De fait, les commentateurs, en particulier les chaînes d'info, ont eu bien du mal à trouver un storytelling politique pour accompagner ce remaniement « technique ». D'autant que l'Élysée n'y a pas mis du sien. Après un dîner à l'Élysée en présence de tous les anciens ministres pour confirmer Elisabeth Borne à son poste, le Château n'a pas voulu mettre en scène les nouvelles nominations et les départs. Résultat, dans les heures qui ont précédé l'annonce officielle du nouveau gouvernement (une annonce faite par communiqué, et non, comme le veut la tradition par une allocution sur le perron de l'Élysée du secrétaire général), c'est par la presse qu'on apprenait la nomination de tel ou tel, et souvent, ce sont les intéressés eux-mêmes qui ont confirmé aux journalistes leur statut. Cette impression de cacophonie est plutôt mal venue en ces temps déjà troublés. Là encore, on se demande : où va pouvoir aller le gouvernement d'Elisabeth Borne dans les prochains mois ? « Ce gouvernement ne passera pas l'hiver », commente, blasé, un ancien de l'aventure macroniste. Et on peine à trouver dans toute cette agitation un sens politique.
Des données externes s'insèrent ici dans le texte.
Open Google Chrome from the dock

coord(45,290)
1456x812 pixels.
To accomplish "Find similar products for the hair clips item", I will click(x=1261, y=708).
Deux nominations retiennent toutefois l'attention. Celle d'Aurélien Rousseau comme ministre de la Santé. Ce haut fonctionnaire, énarque et d'origine communiste (la petite originalité de celui qui a grandi dans le Gard), avait été propulsé directeur de cabinet de Borne depuis mai 2022. Chouchou du président, il est finalement l'ultime symbole d'une politique qui se recroqueville sur une posture technocratique. À sa décharge, Rousseau est sûrement très compétent (il fut notamment patron de l'ARS Île-de-France), et par ailleurs, il est peu dépaysé : sa femme, Marguerite Cazeneuve, cette ex HEC et McKinsey, ancienne conseillère à l'Élysée, et qui fut la coordinatrice du programme 2022 santé, protection sociale et retraites du candidat Macron, n'est autre que l'actuelle directrice déléguée à la gestion et à l'organisation des soins à la Caisse nationale de l'assurance maladie. Par ailleurs, la belle mère d'Aurélien Rousseau est une ancienne haut cadre du laboratoire pharmaceutique Eli Lilly (elle a pris sa retraite en juin 2023).
Enfin, comme ministre de la Ville (rattachée à l'Intérieur), Elisabeth Borne a décidé de nommer une très proche du couple Macron, la députée marseillaise Sabrina Agresti-Roubache, cette co-productrice de la série télévisée « Marseille », qui a su ces dernières années mobiliser les réseaux de la cité phocéenne pour soutenir le président, saura, c'est une évidence, monter au front quand il le faudra. Bref, promotion des technos et snipers, voilà un bon résumé de ce remaniement... managérial.